Know Your Colleagues and Company Culture
Building relationships with your coworkers is key to achieving success in any new job. Take the time to learn about the different departments, team members, and the company culture. This will help you navigate the job and build meaningful connections. In addition, take advantage of networking opportunities like team-building activities or company-sponsored events. Become a familiar face inside and outside the company.
Understand Your Job Responsibilities
You should clarify your job responsibilities and expectations with your managers or supervisors. Ask questions or seek clarification on your role. This will help you set clear goals and priorities and ensure you meet the employer’s expectations. You can also review the company’s department guides to understand your duties.
Joining a new company is overwhelming. However, taking notes is an essential thing you should do in the first month of a new job. Notes are helpful for learning new systems, computer software, and other processes. It can also refresh your memory on different things like department managers or points of contact for specific issues. The more notes you take, the more likely you are to retain important information and stay on top of your daily tasks.
Set Development Goals
Use the initial period to set career development goals that align with your role and the company objectives. This will help you focus on ongoing tasks and demonstrate to management that you’re reliable. It can also lay the foundation for potential promotions. Depending on your role, make at least three to five development goals. You can also collaborate with your manager to ensure everything aligns with your role.

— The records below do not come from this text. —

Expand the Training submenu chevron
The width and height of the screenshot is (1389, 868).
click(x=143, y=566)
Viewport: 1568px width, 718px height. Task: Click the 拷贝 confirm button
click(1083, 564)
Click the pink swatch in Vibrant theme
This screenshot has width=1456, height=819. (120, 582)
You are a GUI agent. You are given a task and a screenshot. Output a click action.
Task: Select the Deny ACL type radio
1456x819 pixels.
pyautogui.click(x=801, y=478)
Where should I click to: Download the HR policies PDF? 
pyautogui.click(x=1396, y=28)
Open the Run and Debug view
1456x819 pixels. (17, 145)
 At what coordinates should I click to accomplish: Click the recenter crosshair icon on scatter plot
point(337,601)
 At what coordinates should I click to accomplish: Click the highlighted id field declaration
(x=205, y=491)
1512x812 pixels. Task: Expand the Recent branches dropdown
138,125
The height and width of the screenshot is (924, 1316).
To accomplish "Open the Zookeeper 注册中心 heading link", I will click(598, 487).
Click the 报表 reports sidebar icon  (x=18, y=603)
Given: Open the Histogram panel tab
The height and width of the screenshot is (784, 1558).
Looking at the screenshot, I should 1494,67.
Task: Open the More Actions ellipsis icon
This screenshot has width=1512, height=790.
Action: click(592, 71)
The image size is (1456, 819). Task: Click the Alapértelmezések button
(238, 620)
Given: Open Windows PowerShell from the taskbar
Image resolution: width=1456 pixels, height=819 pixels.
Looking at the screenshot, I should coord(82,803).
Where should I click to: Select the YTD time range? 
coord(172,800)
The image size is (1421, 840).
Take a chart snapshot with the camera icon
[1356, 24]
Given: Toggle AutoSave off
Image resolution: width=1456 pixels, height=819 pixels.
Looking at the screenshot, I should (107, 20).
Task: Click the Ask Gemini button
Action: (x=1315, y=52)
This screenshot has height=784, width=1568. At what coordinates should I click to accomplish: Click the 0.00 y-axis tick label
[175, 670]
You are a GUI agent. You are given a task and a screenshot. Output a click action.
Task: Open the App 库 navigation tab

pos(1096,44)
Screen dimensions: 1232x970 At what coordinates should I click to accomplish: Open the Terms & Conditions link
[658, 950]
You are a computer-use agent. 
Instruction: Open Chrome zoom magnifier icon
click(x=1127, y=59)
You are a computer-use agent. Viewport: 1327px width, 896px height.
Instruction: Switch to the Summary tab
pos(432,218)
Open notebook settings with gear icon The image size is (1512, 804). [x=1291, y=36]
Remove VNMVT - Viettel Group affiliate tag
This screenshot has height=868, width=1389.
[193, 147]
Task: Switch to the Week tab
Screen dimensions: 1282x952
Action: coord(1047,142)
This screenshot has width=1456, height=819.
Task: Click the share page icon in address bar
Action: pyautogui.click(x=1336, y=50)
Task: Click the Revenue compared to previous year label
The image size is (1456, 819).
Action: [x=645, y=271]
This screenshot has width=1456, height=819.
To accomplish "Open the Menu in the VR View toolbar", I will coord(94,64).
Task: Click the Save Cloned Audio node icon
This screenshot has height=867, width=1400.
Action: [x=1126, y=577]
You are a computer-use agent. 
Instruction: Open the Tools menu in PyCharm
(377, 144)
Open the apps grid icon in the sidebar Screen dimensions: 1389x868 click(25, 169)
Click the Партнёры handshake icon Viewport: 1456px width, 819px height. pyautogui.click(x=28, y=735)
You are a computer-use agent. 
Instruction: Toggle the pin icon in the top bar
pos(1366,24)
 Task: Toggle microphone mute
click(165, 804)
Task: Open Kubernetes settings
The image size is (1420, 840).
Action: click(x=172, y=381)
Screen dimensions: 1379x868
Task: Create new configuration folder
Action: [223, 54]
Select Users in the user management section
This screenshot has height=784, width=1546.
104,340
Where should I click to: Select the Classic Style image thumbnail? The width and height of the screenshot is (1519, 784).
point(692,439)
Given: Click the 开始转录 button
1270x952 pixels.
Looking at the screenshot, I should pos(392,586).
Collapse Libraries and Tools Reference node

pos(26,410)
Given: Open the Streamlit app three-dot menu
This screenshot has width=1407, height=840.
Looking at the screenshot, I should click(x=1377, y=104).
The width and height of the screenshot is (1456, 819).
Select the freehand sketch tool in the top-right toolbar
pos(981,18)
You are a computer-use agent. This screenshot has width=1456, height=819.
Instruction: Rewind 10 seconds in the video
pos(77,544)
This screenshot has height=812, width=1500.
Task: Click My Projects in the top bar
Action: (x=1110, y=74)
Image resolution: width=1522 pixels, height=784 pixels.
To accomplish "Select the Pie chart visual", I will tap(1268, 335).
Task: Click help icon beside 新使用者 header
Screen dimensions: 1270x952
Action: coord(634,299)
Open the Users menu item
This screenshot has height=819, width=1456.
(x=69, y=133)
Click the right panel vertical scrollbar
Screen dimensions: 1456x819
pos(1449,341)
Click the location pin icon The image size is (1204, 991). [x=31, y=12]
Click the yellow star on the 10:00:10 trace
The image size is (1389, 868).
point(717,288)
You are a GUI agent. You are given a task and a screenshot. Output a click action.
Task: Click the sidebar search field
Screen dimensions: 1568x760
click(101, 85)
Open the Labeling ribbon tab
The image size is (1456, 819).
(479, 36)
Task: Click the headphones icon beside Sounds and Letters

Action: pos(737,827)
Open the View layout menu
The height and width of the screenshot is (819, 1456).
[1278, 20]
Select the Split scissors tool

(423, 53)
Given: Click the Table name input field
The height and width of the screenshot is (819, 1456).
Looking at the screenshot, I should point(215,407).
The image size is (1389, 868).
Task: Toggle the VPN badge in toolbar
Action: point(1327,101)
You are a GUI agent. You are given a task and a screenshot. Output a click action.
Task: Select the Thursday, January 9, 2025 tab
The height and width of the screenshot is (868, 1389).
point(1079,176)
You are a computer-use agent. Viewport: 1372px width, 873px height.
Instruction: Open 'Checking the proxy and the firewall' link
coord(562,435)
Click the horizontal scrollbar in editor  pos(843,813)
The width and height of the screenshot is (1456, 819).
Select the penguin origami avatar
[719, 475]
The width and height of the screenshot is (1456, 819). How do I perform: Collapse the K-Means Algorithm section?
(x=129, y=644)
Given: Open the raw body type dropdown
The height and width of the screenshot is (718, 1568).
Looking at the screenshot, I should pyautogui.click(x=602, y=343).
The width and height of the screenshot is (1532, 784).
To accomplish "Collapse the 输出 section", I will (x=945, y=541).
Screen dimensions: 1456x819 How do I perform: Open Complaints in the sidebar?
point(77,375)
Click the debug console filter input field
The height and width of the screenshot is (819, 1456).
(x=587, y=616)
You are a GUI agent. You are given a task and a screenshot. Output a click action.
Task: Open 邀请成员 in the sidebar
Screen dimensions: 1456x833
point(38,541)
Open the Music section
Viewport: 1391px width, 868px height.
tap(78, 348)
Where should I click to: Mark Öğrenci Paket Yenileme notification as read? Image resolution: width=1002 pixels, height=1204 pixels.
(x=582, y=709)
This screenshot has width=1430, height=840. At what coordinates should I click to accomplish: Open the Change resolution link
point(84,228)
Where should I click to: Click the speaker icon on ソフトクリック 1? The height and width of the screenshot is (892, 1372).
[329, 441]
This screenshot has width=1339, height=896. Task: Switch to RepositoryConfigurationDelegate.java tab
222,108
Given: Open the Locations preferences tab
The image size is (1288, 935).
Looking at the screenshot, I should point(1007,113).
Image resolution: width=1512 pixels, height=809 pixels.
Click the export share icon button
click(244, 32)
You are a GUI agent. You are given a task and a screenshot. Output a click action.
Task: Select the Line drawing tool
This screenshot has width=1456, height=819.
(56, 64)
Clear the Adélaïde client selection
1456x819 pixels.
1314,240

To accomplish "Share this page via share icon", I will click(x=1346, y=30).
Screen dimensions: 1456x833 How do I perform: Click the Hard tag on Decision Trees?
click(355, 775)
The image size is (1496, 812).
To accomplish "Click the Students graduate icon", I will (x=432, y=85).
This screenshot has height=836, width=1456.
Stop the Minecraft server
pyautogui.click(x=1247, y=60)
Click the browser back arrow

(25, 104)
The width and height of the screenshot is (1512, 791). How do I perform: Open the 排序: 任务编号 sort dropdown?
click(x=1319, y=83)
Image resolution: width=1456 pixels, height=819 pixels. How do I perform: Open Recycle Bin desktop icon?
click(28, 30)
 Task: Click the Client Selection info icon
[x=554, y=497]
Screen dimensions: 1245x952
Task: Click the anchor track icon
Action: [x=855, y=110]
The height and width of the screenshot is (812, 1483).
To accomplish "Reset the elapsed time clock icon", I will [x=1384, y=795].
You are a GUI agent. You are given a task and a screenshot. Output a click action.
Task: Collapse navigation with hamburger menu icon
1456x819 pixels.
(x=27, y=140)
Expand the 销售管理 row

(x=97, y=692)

Plan Your Finances and Retirement
Planning for your financial future is critical in your first month of employment. Consider reviewing your retirement accounts, such as 401(k) and IRA accounts, and make necessary changes. You can also consider moving retirement funds to a different account type, such as a self-directed IRA or a Roth IRA account. A self-directed IRA gives you more control over your retirement investments. A Roth IRA lets you save money after-tax income. Regardless of your preference, take time to plan now.